The Fiji Labour Party leader, Mahednra Chaudhry, says ordinary indigenous Fijians have been becoming poorer since the coups of 1987 and 2000.
The Daily Post quotes Mr Chaudhry as telling a unity festival near Suva that the coup leaders deceieved ordinary Fijians by grabbing power under the pretext of protecting indigenous rights.
He says Sitiveni Rabuka, who staged the two military coups of 1987, has since admitted that indigenous rights were adequately protected under the 1970 Independence Constitution.
The deposed prime minister says George Speight and his men also made claims of indigenous rights.
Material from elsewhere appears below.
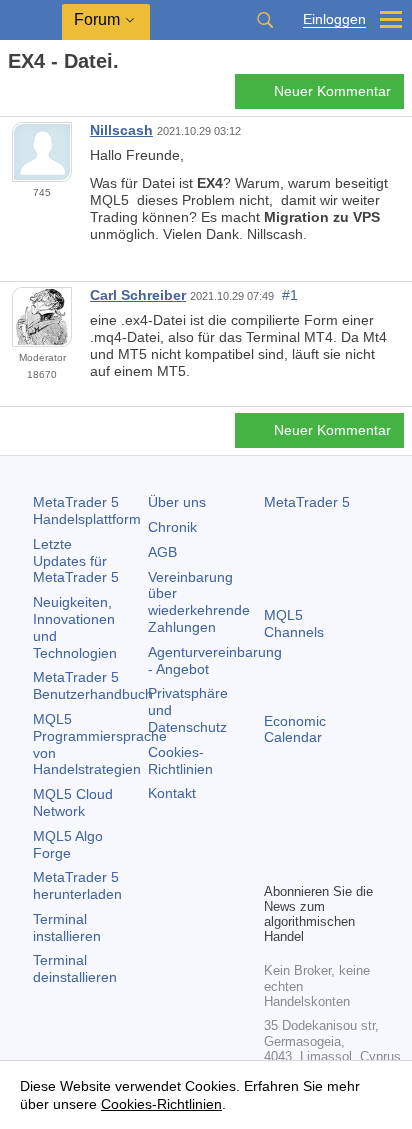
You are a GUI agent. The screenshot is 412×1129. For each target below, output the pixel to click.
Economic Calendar (295, 729)
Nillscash (121, 130)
But Mr Chaudhry says everyone knows that what motivated Speight was the rights to the multi-million dollar mahogany plantations, control of which he lost when the Labour Coalition Government sacked him as chairman of the Fiji Hardwood Corporation.
Mr Chaudhry says those who supported Speight in parliament were a riff-raff of opportunists, failed politicians and businessmen, and a group of mercenary soldiers who were promised big money.
He says others were lured to the parliamentary complex by feasts, the hope of adventure and promises of jobs.
Mr Chaudhry says the hollowness of claims about indigenous rights is supported by the realisation that the situation of ordinary indigenous Fijians has declined in the 16 years since the 1987 coups.